## [STUDY TEXT]
Verstka’s investigators found that Alexey Kidyarov is likely a 19-year-old resident of Novosibirsk who’s been on the police’s radar for years.

Pay-what-you-want for supernatural ‘insight’

Other scammers profiting off of soldiers’ disappearances take a different approach: they claim to be psychics. Often, these people offer to use their powers to determine whether a soldier is alive or dead, or to perform rituals that they say will prompt the missing soldier to contact his desperate relative.

In some cases, relatives of missing soldiers reach out to these “mediums” themselves. In one social media group, Russians post pictures and descriptions of their missing family members, asking “psychics” to explain what happened to them in the comments.

Journalists from Verstka sent the photo of one man who died in Ukraine in early December to four “psychics” from the group. All four said that the man is alive, each telling a different story about his current circumstances. Two of them asked to be paid (any amount) for their “work.”

## [WHAT THE TASK REQUIRES]
Reproduce the text on scammers targeting families of missing soldiers word for word, in full. The entries have no connection to the text on scammers targeting families of missing soldiers.

## [DATASET EXCERPTS]

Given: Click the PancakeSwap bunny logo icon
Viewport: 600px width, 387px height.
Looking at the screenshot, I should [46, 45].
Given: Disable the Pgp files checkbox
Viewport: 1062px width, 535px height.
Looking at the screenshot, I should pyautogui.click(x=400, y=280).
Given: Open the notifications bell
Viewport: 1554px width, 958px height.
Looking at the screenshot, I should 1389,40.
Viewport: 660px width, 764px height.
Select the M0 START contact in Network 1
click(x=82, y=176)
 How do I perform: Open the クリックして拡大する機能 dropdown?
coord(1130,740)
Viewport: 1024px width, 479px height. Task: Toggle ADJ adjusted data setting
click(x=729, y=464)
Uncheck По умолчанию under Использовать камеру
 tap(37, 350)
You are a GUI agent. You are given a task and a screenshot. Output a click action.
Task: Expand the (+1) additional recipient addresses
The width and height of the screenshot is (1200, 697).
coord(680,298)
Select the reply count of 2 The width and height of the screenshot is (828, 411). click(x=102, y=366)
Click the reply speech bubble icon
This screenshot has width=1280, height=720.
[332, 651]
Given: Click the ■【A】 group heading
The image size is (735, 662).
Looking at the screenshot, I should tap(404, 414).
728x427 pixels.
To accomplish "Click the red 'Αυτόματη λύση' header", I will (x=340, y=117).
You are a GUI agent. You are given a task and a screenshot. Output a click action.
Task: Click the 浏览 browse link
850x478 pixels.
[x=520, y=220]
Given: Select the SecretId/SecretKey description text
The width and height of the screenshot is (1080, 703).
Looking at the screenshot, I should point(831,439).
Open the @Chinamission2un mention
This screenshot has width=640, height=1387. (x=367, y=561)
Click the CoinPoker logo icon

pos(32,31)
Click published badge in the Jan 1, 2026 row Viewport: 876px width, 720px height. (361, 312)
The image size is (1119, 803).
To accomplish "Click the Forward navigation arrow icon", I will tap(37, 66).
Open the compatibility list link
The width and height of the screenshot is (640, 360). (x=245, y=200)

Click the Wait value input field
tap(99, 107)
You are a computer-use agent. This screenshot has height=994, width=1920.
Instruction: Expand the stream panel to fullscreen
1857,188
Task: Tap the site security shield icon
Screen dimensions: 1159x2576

## [THE COMPLETED TASK]
Verstka’s investigators found that Alexey Kidyarov is likely a 19-year-old resident of Novosibirsk who’s been on the police’s radar for years.

Pay-what-you-want for supernatural ‘insight’

Other scammers profiting off of soldiers’ disappearances take a different approach: they claim to be psychics. Often, these people offer to use their powers to determine whether a soldier is alive or dead, or to perform rituals that they say will prompt the missing soldier to contact his desperate relative.

In some cases, relatives of missing soldiers reach out to these “mediums” themselves. In one social media group, Russians post pictures and descriptions of their missing family members, asking “psychics” to explain what happened to them in the comments.

Journalists from Verstka sent the photo of one man who died in Ukraine in early December to four “psychics” from the group. All four said that the man is alive, each telling a different story about his current circumstances. Two of them asked to be paid (any amount) for their “work.”